New York Hospitals Join Forces to Target Infections in ICUs

Article

NEW YORK -- Determined to address the critically important issue of hospital-acquired infections (HAIs), 38 hospitals in the New York metropolitan area have teamed up to try to eliminate a particularly common and dangerous infection in intensive care units (ICUs): central line-associated bloodstream infections (CLABs). Sponsored by the United Hospital Fund and the Greater New York Hospital Association (GNYHA), the CLABs Quality Improvement Collaboratives early data show that two-thirds of participating hospitals have already cut their central line infection rates by more than half, and a number of hospitals have totally eliminated CLABs in their ICUs for several months. Overall, from June 2005 (when the Collaborative began) to February 2006, participating hospitals have decreased their aggregate CLAB infection rate by 50 percent -- from five infections per 1,000 central line days in ICUs to 2.5 infections per 1,000. The goal of the Collaborative is to eliminate all CLAB infections.

Central line infections are often caused by a failure to completely implement maximal sterile barrier precautions during insertion of a central line, a catheter introduced into an artery or vein to deliver medication or nutrition. Hospital patients, particularly ICU patients, requiring a central line are at often at increased risk for infection because of underlying illnesses and compromised immune systems, making the elimination of all central line-associated infections challenging. Nationally, about 5.3 CLABs develop for every 1,000 ICU patient days with a central line in place. CLABs can be deadly: 18 percent of all patients who contract CLABs (approximately 28,000 people) die from these infections each year. CLABs can also cost hospitals up to $56,000 per patient, since patients with infections have more complications, requiring additional treatments and longer lengths of stay.

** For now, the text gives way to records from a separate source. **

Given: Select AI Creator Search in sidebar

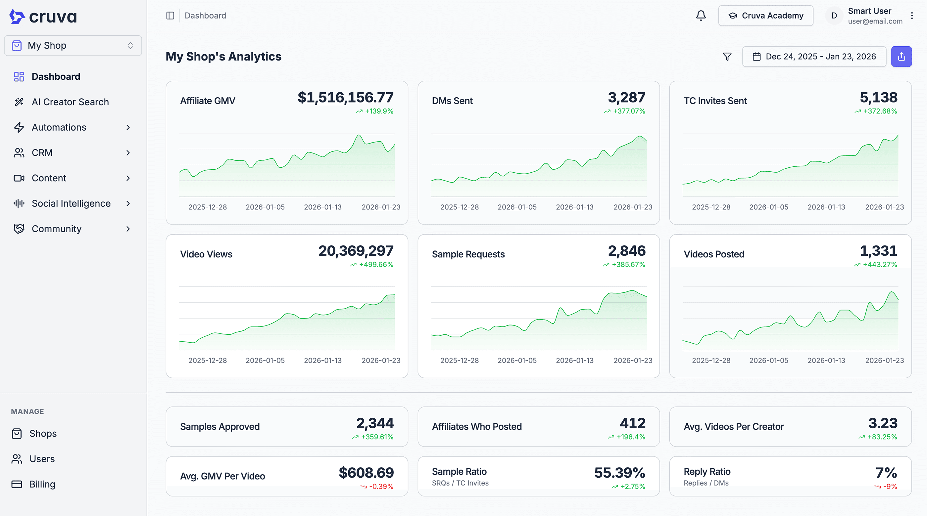Looking at the screenshot, I should click(70, 102).
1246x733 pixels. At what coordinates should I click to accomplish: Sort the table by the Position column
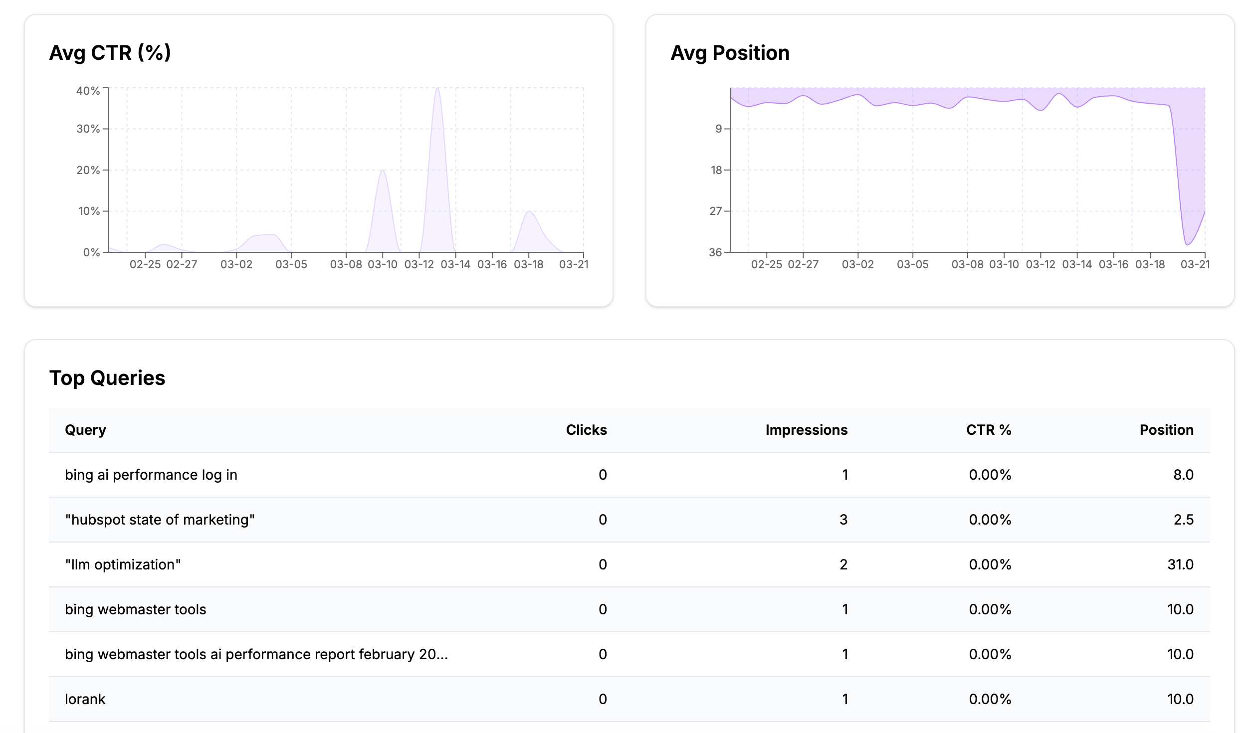1167,430
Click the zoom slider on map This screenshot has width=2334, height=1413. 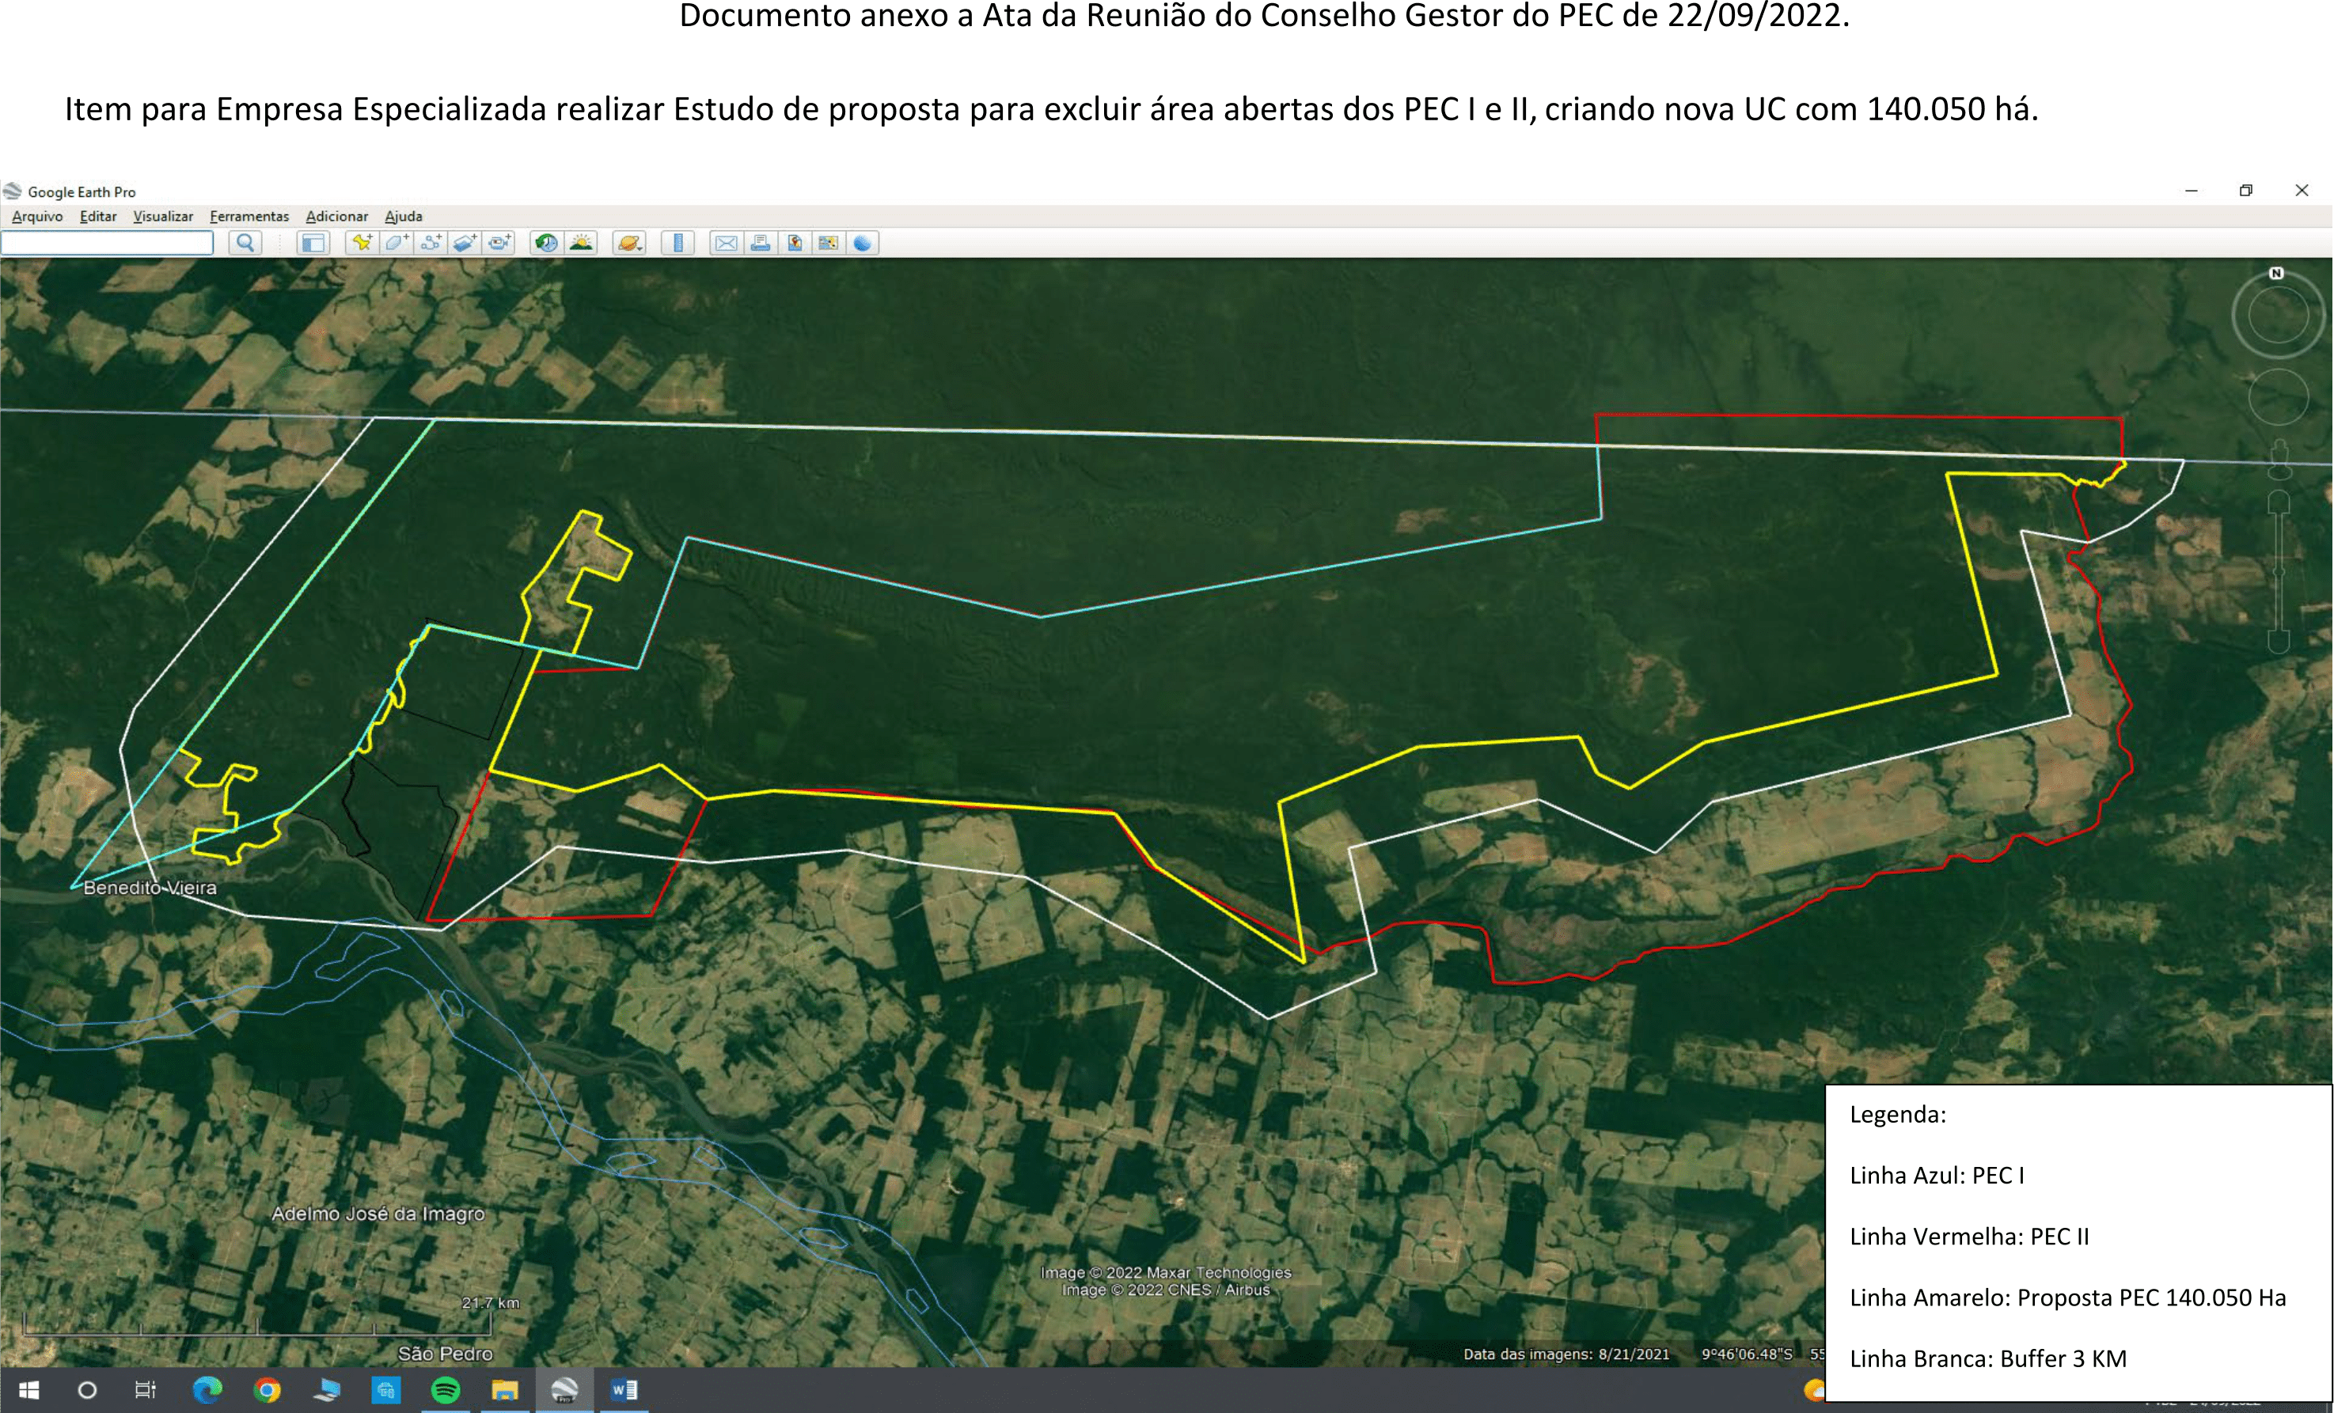pyautogui.click(x=2279, y=572)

Meeting the challenge of improving quality and patient safety is at the forefront of every hospitals agenda, and innovative infection control measures are essential to achieving that goal, says GNYHA President Kenneth E. Raske. Greater New York Hospital Association is proud to partner with the United Hospital Fund on a project, the CLABs Quality Improvement Collaborative, that will save lives, serve as a model for future patient safety initiatives, and save financially reeling hospitals desperately needed money.

Multidisciplinary teams of clinical and non-clinical staff at the 38 participating hospitals follow a series of protocols, including standardizing the supplies used to insert a central line via custom packs (known as the central line insertion bundle) to ensure that all the supplies are always easily accessible and available at the patient's bedside; avoidance of femoral line placement (which has a higher infection rate than other insertion locations); creating a central line certification program for doctors in training; and authorizing nurses to halt the insertion of a central line if a protocol is not being followed. The CLAB teams, which include hospital staff ranging from administrators to physicians and nurses to housekeeping staff, also incorporate the Collaboratives groundbreaking rapid cycle process that engages participants in quickly identifying goals, determining changes in practice, evaluating their effectiveness, and expanding, modifying, or scrapping those new approaches.

This Collaborative demonstrates that hospitals in an extremely competitive environment can come together, learn from each other, and produce real results that dramatically improve patient care throughout the entire New York City area, says James R. Tallon, President of United Hospital Fund, which provided grant funding to support the Collaborative. In addition, many critical lessons learned through the Collaborative can be applied to other areas of the hospital and to meet other quality and patient safety goals.

To support the Collaboratives hospitals and their multidisciplinary teams, United Hospital Fund and GNYHA staff have organized learning sessions featuring national patient safety experts, and developed communications tools such as biweekly conference calls, an electronic newsletter, and a Collaborative Web site (http://jeny.ipro.org/clabs). Plans are underway to expand the projects scope to include other areas of the hospital in which patients commonly receive central line catheters, such as operating rooms and emergency departments.